Modifications made to the Oceanobacillus intron. Changes are boxed; circled numbers as in Figure 4.

FIGURE 7.

Ratios of initial rate of branching over hydrolysis in manganese- (R_br/hy,Mn) versus magnesium-containing (R_br/hy,Mg) buffers. Constructs are depicted in Figures 4 and 6. Bars indicate standard errors (see Materials and Methods). The distribution of data points was tentatively fitted to a log-log linear equation (line).

FIGURE 8.

Analysis of reaction kinetics. (A) Time course of debranching of purified ΔLVI/DVI⁽ⁱ⁾ + 1 bp lariat molecules by 10 μM oligonucleotide Oceano 14-6 (see Materials and Methods). Circles and full curve, E5–intron linear form; squares, intron linear form. Reaction conditions: 45°C, 2 M NaCl, 40 mM Na-HEPES, pH 7.0 (37°C), 10 mM MnCl₂, 0.01% SDS, 20 nM lariat.
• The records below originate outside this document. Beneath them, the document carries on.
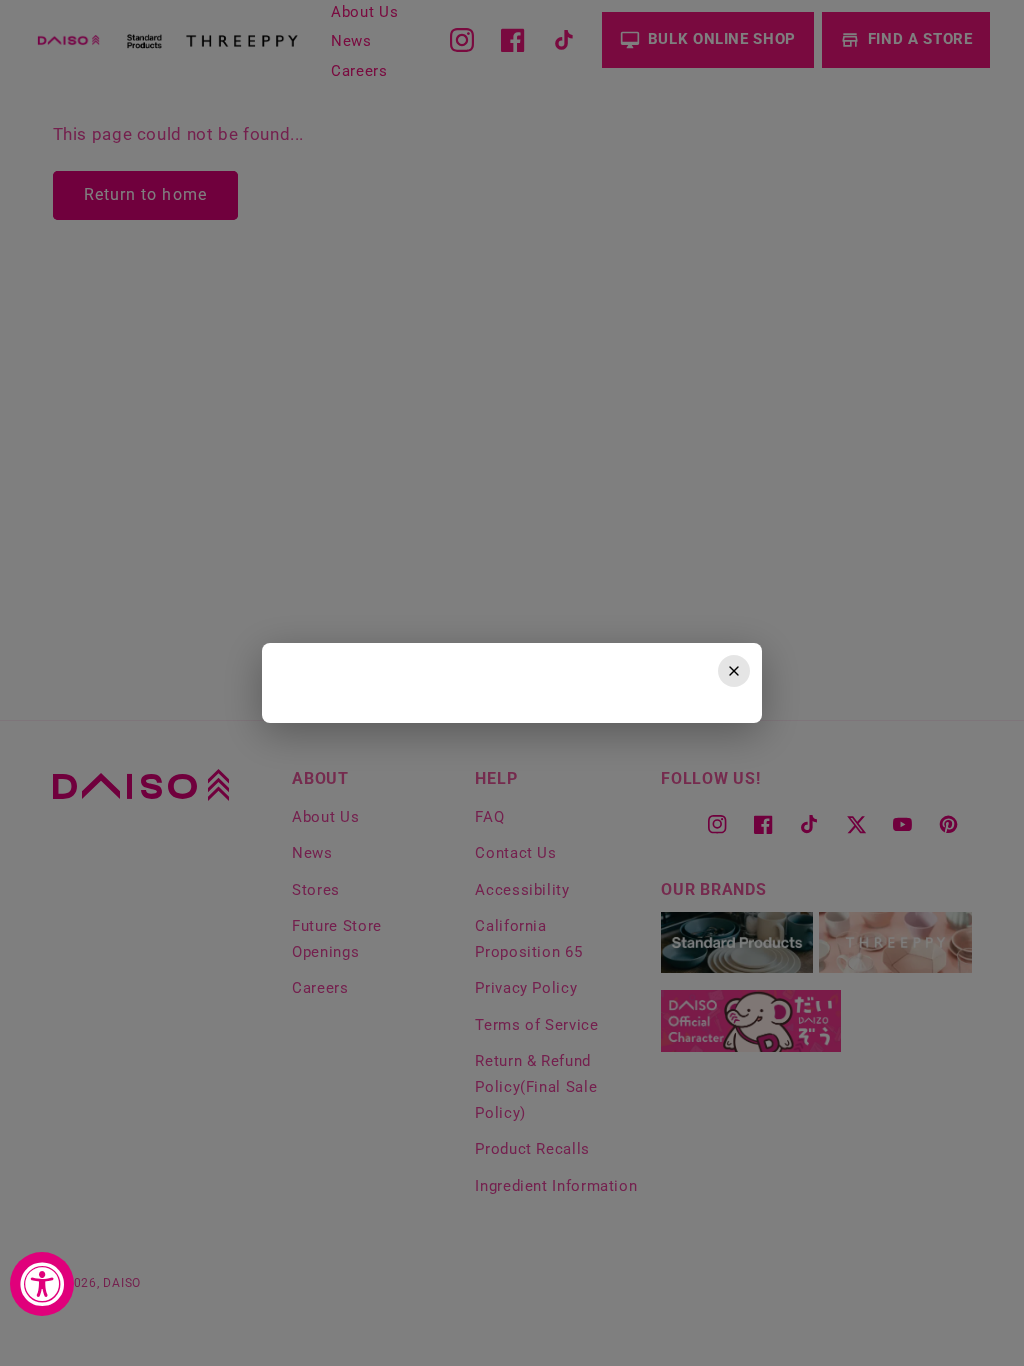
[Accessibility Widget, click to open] (42, 1284)
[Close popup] (734, 671)
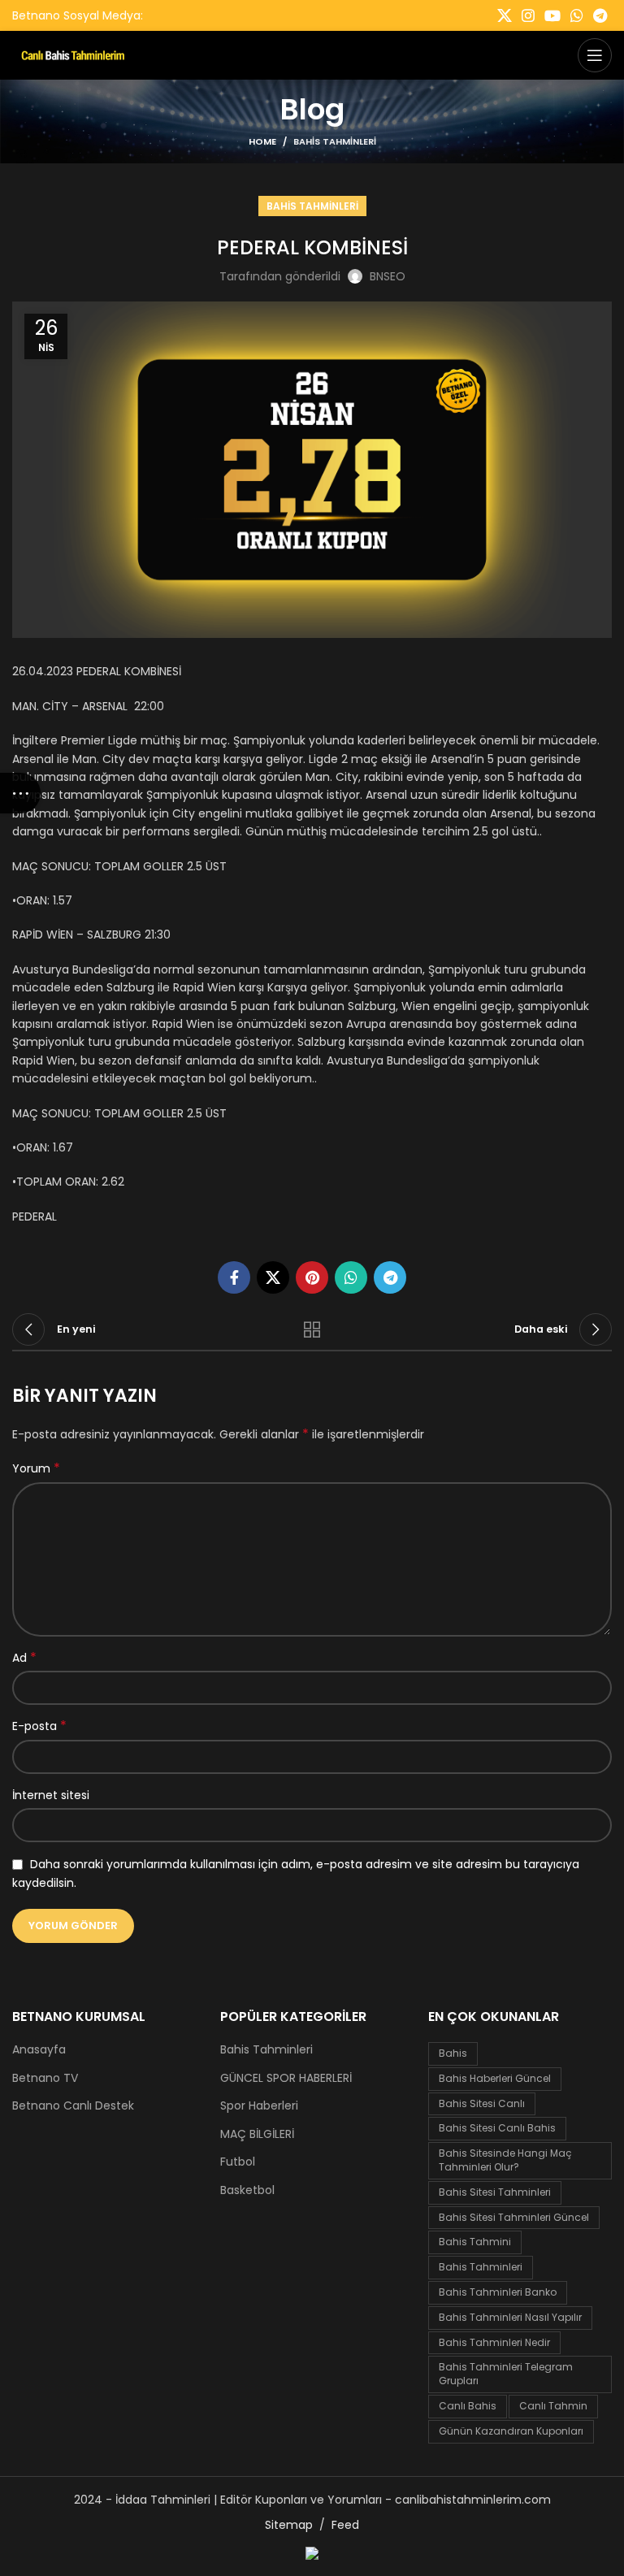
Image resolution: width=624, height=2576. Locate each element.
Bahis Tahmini (475, 2242)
Debranched and linear fractions were fitted with Kaleidagraph 3.6 to Equations 1 and 2 in Materials and Methods, respectively, with 1/τ₁ = 0.410 ± 0.046 min⁻¹, 1/τ₂ = 0.0098 ± 0.0011 min⁻¹, and k_db = 0.285 ± 0.024 min⁻¹ (Pearson's R was 0.9947 and 0.9967, respectively). (B) Debranching equilibrium of the ΔLVI/DVI⁽ⁱ⁾ + 1 bp lariat as a function of the concentration of oligonucleotide Oceano 14-6. Reaction conditions: 45°C, 2 M NH₄Cl, 50 mM Tris-HCl, pH 7.5 (37°C), 10 mM MnCl₂, 0.01% SDS, 10 nM lariat. Bars indicate standard errors. See Materials and Methods for calculation of k_db and k_br. Data were fitted with Kaleidagraph 3.6 to (k_db,max/k_br)/(1 + K_d/[E5]), with k_db,max/k_br = 2.7 ± 0.03 and K_d = 0.56 ± 0.22 μM. (C) Reaction kinetics of precursor transcript O.i.I1 ΔDII in manganese-containing buffer. Data were fitted with Kaleidagraph 3.6 to (v₀/k) [1−exp(−kt)], where k is the rate constant and v₀ the initial rate of reaction. Circles and full curve, fraction of branched intron products (k = 0.133 ± 0.011 min⁻¹, v₀ = 0.015 ± 0.001 min⁻¹); squares and dashed curve, fraction of linear intron products (k = 0.097 ± 0.007 min⁻¹, v₀ = 0.082 ± 0.006 min⁻¹).

FIGURE 9.

Postulated displacement of domain VI between the two splicing steps. (A) First-step conformation. (B) Second-step conformation. The θ–θ′ and ε–ε′ interactions (Costa et al. 1997a; Toor et al. 2008) are presumed to persist throughout the splicing process, whereas ι–ι′, η–η′, and π–π′ are step-specific interactions, whose location in the Oceanobacillus intron is tentatively inferred from studies on other group II introns (Li et al. 2011b; Robart et al. 2014). A gray ellipse symbolizes the catalytic center of the group II ribozyme and the arrow indicates nucleophilic attack of a phosphodiester bond. Movement of domain VI between its two preferred locations is assumed to occur irrespective of the presence of the 5′ exon (see text).